The exercise:
Put the lines into a JSON list of strings, one string per line with blank lines left out, starting with the line containing "You are a computer-use agent. The" and going on through the line containing "Screen dimensions: 1122x816".

Entries provided:
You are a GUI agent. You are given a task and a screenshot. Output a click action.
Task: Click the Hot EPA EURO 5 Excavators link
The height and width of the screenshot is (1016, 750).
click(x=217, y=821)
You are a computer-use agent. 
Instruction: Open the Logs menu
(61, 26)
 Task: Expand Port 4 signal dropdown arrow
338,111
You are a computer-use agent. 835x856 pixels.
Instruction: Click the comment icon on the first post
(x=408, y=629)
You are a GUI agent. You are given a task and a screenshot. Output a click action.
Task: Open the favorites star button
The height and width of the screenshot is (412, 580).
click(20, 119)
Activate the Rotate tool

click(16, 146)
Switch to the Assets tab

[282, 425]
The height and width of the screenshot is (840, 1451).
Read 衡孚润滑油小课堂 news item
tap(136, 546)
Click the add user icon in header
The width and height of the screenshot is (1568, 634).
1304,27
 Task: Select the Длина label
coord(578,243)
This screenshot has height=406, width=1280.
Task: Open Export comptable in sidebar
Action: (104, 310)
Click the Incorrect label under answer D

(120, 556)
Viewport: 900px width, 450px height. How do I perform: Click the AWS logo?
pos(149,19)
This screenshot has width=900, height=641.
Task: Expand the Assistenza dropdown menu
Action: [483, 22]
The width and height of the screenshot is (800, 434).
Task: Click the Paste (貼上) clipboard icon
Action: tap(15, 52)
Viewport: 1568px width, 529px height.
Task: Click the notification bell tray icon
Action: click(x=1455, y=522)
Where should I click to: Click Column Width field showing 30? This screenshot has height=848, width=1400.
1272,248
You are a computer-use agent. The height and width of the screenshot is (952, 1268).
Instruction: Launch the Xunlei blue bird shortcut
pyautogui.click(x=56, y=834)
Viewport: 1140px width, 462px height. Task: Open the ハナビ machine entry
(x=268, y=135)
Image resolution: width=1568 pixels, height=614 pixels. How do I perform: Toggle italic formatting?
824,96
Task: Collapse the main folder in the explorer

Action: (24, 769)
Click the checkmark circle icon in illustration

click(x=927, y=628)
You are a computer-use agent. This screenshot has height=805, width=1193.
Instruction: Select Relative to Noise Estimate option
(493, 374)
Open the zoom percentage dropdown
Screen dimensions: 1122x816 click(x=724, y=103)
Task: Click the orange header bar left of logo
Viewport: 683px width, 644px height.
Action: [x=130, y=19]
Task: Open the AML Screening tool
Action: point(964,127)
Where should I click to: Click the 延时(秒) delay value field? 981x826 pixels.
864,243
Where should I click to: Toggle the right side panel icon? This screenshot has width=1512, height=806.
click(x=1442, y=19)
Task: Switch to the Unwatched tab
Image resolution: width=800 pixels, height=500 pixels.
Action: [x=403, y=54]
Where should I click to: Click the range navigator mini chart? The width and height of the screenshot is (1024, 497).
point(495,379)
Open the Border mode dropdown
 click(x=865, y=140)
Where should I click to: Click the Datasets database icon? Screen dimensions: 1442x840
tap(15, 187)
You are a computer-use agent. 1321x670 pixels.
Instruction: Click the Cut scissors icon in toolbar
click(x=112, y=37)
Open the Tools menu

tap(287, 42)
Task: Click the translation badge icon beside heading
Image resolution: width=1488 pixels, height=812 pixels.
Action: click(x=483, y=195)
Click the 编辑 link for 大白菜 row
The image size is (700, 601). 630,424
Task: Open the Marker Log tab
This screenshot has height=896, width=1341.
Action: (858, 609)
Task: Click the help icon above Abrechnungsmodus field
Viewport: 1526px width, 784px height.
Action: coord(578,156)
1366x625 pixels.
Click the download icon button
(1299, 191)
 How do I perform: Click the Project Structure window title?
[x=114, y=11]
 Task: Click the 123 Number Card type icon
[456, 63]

Solution for this exercise:
[
  "You are a computer-use agent. The height and width of the screenshot is (952, 1268).",
  "Instruction: Launch the Xunlei blue bird shortcut",
  "pyautogui.click(x=56, y=834)",
  "Viewport: 1140px width, 462px height. Task: Open the ハナビ machine entry",
  "(x=268, y=135)",
  "Image resolution: width=1568 pixels, height=614 pixels. How do I perform: Toggle italic formatting?",
  "824,96",
  "Task: Collapse the main folder in the explorer",
  "Action: (24, 769)",
  "Click the checkmark circle icon in illustration",
  "click(x=927, y=628)",
  "You are a computer-use agent. This screenshot has height=805, width=1193.",
  "Instruction: Select Relative to Noise Estimate option",
  "(493, 374)",
  "Open the zoom percentage dropdown",
  "Screen dimensions: 1122x816 click(x=724, y=103)"
]